* [Exercise brief]: Answer with the exact lines of the following material from the one containing "Youtube (434, 2340)" through the one containing "CNN (399, 2304)", both end lines included.

* [Records]:
========================================================================

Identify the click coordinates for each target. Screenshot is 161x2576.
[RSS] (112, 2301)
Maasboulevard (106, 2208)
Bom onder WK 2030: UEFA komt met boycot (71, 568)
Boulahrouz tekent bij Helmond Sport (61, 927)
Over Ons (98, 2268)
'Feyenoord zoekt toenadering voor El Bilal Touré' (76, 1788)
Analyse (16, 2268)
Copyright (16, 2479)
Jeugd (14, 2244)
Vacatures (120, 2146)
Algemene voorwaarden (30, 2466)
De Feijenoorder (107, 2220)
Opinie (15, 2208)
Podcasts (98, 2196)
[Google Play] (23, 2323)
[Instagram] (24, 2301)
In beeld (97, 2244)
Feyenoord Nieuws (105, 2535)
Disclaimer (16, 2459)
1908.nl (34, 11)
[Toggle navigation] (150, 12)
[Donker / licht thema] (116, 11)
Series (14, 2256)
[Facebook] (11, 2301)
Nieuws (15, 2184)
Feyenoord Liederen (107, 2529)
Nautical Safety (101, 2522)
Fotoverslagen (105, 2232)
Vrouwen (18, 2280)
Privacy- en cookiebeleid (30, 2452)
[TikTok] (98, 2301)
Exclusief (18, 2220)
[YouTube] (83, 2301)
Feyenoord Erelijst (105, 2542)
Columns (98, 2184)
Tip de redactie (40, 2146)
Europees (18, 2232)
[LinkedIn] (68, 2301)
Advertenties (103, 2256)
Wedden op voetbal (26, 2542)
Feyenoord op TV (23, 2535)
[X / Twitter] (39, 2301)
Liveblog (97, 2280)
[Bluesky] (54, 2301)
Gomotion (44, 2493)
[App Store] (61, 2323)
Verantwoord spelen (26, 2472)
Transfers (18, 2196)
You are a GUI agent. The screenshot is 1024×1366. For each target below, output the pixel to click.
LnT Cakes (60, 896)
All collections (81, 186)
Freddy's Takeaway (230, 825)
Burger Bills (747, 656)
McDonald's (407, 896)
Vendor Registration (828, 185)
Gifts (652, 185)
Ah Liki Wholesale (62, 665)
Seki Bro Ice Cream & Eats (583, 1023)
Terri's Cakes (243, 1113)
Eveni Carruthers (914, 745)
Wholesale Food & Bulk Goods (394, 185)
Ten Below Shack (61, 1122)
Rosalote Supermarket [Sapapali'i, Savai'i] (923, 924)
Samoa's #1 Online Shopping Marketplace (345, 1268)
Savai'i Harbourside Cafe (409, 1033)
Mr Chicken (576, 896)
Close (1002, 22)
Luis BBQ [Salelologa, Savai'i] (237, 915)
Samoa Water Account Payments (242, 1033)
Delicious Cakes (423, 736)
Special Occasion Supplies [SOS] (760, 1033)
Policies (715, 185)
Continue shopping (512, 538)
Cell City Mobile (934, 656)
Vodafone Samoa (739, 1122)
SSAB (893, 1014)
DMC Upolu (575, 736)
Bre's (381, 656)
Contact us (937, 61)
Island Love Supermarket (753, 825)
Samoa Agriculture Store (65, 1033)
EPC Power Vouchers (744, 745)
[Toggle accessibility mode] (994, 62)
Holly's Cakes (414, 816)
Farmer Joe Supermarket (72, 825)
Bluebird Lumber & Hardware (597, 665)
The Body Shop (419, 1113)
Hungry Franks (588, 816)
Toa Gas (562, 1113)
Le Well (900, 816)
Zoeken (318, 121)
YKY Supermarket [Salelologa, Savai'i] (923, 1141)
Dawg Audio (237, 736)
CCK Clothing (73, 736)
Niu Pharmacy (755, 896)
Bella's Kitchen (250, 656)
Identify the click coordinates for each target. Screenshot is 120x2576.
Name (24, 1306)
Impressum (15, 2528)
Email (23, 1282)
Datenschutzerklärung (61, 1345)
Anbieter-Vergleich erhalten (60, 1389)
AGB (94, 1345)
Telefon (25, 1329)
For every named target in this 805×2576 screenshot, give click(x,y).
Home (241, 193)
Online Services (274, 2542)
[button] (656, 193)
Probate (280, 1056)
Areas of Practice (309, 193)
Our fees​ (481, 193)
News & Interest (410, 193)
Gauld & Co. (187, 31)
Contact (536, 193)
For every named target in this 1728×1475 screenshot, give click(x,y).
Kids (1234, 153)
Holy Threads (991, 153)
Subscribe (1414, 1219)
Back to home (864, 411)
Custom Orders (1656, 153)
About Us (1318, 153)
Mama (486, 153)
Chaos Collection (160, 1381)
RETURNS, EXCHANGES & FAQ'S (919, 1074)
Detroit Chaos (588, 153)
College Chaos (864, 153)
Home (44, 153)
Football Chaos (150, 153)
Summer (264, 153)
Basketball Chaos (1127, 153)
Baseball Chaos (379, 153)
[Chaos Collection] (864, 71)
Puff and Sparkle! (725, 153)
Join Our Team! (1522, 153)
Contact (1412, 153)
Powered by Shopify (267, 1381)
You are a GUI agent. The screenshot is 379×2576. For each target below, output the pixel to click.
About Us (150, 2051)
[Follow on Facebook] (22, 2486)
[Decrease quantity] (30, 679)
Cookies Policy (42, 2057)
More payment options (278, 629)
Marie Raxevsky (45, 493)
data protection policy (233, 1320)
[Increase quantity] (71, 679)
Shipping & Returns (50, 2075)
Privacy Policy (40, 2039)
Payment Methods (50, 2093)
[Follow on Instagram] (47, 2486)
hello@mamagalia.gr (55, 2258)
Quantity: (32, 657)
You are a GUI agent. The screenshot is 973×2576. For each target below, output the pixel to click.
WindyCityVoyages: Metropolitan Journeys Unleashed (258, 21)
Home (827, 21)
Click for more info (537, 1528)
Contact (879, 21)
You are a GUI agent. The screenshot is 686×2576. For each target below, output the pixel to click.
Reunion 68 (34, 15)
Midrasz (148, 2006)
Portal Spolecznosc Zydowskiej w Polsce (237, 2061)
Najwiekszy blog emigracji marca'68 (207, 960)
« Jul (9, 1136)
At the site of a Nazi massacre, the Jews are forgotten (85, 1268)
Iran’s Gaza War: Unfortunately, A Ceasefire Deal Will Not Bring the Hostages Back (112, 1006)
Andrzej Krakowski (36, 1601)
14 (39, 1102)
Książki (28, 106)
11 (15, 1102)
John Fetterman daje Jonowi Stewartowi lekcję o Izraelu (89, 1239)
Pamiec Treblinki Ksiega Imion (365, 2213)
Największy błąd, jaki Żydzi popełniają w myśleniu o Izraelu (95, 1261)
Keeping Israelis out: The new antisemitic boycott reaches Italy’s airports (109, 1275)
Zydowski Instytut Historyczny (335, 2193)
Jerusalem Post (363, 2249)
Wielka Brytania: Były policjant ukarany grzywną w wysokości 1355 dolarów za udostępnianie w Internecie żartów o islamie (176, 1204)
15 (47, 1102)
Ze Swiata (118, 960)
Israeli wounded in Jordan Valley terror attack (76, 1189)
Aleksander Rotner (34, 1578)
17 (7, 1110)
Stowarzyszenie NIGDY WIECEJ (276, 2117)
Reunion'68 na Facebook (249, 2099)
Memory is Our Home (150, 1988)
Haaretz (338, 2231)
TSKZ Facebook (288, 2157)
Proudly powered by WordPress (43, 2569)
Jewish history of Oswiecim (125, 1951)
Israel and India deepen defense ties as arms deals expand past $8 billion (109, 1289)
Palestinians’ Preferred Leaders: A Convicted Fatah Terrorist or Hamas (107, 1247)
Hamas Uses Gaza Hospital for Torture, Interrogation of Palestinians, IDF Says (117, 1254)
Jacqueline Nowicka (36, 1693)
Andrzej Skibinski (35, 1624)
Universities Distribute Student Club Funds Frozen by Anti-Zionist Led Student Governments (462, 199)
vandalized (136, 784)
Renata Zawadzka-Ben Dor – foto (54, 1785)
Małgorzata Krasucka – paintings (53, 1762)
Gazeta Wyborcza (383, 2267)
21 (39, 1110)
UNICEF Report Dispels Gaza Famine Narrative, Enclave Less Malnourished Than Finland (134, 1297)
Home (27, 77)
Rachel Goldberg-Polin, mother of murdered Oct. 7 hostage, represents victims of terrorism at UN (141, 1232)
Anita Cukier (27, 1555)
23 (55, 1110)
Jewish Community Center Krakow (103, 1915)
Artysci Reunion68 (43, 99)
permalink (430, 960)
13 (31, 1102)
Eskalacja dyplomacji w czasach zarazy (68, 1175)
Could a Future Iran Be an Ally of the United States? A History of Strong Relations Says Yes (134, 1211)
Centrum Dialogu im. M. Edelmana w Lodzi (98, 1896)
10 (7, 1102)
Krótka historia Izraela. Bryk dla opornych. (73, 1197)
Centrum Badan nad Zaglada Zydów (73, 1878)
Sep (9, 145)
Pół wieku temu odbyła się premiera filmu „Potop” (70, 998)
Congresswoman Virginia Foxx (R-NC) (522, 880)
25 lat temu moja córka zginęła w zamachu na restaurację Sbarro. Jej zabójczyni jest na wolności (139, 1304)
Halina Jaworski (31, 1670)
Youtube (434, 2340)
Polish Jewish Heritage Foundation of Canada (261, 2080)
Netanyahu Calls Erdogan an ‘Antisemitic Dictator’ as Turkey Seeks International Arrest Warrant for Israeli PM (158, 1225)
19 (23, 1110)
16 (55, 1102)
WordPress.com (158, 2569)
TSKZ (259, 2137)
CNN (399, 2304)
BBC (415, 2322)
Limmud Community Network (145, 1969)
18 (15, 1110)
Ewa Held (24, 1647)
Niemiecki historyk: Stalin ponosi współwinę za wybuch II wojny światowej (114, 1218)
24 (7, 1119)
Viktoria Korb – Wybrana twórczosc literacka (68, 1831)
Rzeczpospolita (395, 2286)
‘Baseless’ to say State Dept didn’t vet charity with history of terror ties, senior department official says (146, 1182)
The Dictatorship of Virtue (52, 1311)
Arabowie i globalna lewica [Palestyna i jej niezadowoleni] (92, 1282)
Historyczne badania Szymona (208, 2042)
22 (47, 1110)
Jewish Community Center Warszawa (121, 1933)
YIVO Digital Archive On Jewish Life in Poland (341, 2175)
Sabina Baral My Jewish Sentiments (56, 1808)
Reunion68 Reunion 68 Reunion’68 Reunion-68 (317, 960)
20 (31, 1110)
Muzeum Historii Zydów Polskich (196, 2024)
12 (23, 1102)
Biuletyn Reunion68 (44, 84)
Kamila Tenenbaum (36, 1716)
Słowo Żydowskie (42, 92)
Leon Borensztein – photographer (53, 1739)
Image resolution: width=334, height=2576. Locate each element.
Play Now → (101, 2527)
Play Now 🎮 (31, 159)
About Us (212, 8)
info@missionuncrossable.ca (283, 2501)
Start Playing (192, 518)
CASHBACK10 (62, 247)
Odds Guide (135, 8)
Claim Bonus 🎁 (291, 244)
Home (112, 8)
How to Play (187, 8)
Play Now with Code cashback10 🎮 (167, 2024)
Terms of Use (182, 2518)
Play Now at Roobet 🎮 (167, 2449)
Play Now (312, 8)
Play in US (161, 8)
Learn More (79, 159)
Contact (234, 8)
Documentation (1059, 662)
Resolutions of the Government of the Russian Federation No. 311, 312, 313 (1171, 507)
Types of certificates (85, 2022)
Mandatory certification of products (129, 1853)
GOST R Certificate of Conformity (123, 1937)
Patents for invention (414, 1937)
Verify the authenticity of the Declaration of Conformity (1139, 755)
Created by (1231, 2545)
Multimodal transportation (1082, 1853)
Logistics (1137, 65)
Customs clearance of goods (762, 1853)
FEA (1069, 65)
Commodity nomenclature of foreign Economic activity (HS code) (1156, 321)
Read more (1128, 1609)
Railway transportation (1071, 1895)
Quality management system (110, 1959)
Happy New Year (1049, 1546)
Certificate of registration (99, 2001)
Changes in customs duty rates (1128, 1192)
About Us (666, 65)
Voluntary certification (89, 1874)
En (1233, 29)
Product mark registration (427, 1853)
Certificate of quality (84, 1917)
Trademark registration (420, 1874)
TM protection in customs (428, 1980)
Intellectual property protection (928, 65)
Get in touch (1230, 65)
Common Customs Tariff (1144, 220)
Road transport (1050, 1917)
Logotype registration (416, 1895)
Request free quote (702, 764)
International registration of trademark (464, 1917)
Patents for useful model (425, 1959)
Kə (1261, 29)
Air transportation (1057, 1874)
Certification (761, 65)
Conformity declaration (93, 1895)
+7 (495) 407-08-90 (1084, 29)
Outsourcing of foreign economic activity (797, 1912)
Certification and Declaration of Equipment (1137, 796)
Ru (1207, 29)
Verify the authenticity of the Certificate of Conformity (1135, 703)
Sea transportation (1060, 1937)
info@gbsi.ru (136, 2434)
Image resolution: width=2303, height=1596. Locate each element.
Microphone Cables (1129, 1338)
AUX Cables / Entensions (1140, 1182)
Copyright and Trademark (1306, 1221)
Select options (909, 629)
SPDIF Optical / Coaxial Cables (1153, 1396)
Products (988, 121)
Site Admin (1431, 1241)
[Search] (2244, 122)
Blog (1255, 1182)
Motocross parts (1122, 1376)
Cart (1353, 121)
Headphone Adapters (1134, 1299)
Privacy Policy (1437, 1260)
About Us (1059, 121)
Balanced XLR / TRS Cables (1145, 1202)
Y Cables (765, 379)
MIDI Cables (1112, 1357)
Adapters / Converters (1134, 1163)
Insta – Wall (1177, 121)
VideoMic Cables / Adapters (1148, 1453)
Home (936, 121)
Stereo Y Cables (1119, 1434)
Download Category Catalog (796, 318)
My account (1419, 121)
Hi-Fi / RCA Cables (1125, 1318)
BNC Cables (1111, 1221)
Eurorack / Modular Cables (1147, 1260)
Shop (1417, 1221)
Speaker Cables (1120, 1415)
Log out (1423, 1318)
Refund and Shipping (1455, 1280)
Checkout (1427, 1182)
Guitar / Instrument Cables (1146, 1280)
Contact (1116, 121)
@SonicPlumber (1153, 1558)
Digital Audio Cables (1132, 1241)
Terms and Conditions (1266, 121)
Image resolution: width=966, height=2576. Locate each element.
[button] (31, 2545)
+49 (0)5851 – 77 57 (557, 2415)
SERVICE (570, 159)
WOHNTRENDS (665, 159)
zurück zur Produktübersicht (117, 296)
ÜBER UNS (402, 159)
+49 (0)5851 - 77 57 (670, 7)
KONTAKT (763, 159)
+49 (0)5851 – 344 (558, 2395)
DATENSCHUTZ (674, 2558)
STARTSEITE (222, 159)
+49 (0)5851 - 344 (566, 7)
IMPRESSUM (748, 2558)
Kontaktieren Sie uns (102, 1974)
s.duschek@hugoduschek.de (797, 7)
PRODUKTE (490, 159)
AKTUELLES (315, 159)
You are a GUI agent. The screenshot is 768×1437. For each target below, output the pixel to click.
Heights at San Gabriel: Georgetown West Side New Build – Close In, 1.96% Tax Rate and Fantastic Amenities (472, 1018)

========================================================================

* [Written solution]:
Youtube (434, 2340)
Polish Jewish Heritage Foundation of Canada (261, 2080)
Netanyahu Calls Erdogan an ‘Antisemitic Dictator’ as Turkey Seeks International Arrest Warrant for Israeli PM (158, 1225)
19 (23, 1110)
16 (55, 1102)
WordPress.com (158, 2569)
TSKZ (259, 2137)
CNN (399, 2304)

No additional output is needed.